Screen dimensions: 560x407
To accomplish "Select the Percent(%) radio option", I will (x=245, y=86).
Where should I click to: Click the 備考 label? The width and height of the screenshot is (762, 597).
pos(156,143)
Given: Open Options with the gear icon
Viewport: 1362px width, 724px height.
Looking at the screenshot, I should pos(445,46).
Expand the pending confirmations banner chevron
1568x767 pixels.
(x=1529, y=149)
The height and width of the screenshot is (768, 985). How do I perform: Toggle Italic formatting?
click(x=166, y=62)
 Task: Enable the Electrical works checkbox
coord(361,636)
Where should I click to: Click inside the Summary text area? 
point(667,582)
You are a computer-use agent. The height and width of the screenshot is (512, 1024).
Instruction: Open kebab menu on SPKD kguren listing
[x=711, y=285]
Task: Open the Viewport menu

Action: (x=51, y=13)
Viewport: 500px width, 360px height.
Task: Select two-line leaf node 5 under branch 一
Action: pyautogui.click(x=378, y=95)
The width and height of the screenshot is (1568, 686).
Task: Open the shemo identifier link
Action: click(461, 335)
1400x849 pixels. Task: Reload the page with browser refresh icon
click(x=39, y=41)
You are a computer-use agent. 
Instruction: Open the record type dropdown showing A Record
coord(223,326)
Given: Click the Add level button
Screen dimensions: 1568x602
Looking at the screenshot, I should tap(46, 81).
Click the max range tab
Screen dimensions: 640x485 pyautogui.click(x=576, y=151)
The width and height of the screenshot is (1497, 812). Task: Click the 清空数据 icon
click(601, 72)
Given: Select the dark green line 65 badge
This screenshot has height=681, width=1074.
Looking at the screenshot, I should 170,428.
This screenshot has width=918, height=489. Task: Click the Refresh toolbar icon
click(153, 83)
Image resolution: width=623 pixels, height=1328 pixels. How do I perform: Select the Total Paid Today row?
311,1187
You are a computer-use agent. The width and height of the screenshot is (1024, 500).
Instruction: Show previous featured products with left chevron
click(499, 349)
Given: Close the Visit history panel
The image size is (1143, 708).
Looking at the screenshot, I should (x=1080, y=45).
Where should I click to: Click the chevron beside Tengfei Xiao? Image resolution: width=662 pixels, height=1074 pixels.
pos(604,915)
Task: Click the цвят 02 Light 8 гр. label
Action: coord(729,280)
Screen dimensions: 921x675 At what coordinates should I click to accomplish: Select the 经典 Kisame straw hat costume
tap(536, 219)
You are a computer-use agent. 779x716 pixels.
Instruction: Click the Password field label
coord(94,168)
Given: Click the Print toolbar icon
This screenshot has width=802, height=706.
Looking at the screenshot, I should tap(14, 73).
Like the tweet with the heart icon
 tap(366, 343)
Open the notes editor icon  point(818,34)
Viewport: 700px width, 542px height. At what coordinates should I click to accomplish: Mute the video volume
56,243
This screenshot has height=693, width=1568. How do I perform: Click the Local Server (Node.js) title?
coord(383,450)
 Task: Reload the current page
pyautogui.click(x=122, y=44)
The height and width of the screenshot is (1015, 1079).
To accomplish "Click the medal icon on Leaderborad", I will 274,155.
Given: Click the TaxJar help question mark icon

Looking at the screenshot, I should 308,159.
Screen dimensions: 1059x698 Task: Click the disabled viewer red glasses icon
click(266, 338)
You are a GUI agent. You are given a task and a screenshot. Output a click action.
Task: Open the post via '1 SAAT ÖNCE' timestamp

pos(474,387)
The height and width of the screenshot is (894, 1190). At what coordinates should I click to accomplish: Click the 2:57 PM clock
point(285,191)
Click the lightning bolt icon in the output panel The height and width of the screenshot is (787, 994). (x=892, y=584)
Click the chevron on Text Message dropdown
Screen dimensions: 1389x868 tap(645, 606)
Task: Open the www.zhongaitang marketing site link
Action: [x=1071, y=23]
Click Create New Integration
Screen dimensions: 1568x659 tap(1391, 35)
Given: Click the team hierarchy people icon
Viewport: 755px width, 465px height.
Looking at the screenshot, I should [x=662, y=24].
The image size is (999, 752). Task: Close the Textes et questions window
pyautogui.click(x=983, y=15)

++++++

What you have to do >>
Show every line from the entries above in which "will" appears.

Answer to this problem >>
To accomplish "Select the Percent(%) radio option", I will (x=245, y=86).
To accomplish "Click the medal icon on Leaderborad", I will 274,155.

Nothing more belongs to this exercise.